A report released Wednesday calls for prison officials to be punished for the high-profile murder.
A US Department of Justice review has found that a series of government errors contributed to the 2018 killing of Boston inmate and former FBI informant James “Whitey” Bulger after he was transferred to a maximum-security prison.
In an internal report released Wednesday, the department’s director general, Michael Horowitz, said “government incompetence” led Bulger to a US prison in West Virginia, where he was beaten to death within 24 hours of his arrival.
The report said that 6 people who work at the Federal Bureau of Prisons (BOP) in the United States should be punished but found no evidence that they did anything wrong.

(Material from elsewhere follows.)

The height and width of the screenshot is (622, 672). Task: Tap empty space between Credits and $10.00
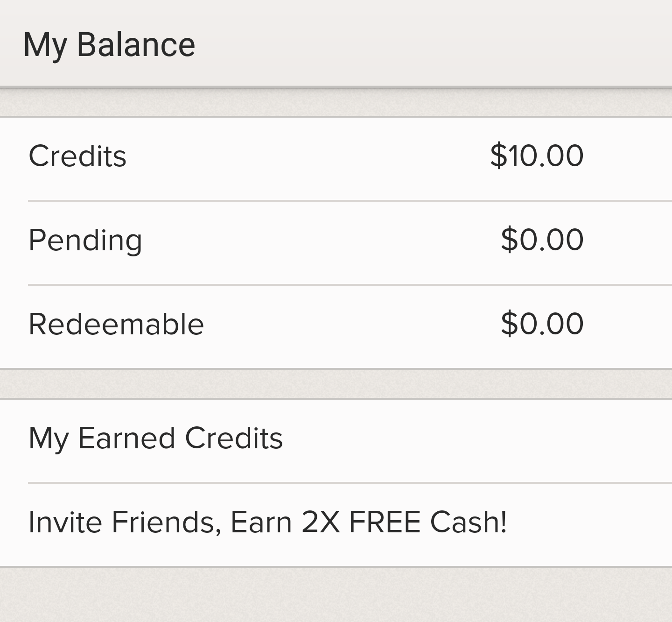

“The serious misconduct we identified in a high-profile inmate like Bulger was particularly troubling because the BOP must exercise greater caution in handling the case of a high-profile inmate,” the report said.
Bulger’s case is one of a series of high-profile deaths that have led to an investigation by the Bureau of Prisons. It includes the suicide of sex offender Jeffrey Epstein in federal prison in 2019. The agency has been accused of negligence, incompetence, understaffing and widespread allegations of rape.
Before Bulger arrived in West Virginia, workers had already begun to highlight the building’s issues of violence and understaffing.
Bulger lived a secret life as a Boston mobster and FBI informant before fleeing Boston in 1994. He spent 16 years on the run before being arrested in southern California at the age of 81, for 11 murders and many other crimes.
In 2018, Bulger was transferred from a prison in Florida, where he had been in solitary confinement, to a US prison in Hazelton, West Virginia. Eighty-nine years old and wheelchair-bound at the time of his transfer, he was placed among the general population of the prison and beaten to death in his cell about 12 hours after his arrival.
The report strongly criticized the BOP for its handling of the transfer, saying the agency failed to take adequate steps to prepare for an inmate of Bulger’s stature, and that the agency’s mistakes made Bulger vulnerable to gangs opposed to the new facility.
According to the report, BOP staff openly talked about Bulger’s transfer as if they were “talking about a football game” in front of inmates, who bet how long it would take.
The agency also tried to lower Bulger’s medical treatment to facilitate the transfer, even though he had a serious heart condition.
Three people in prison were indicted in Bulger’s murder earlier this year.
His killer, Fotios “Freddy” Geas, 55, is an ex-military man who was already serving a life sentence for the 2003 murder of Genovese crime family boss Adolfo “Big Al” Bruno and his associate Gary Westerman.
In a statement released by the BOP, the agency said that prison officials have changed communications between health care workers and are increasing training and technology in response to the incident.
Bulger’s family has sued the BOP, saying prison officials knew Bulger’s role as a “shooter” put him at greater risk in prison. The court also said Bulger’s transfer to Hazelton was so improper that it appeared he had been “deliberately sent to be killed”.
A judge dismissed the case in January.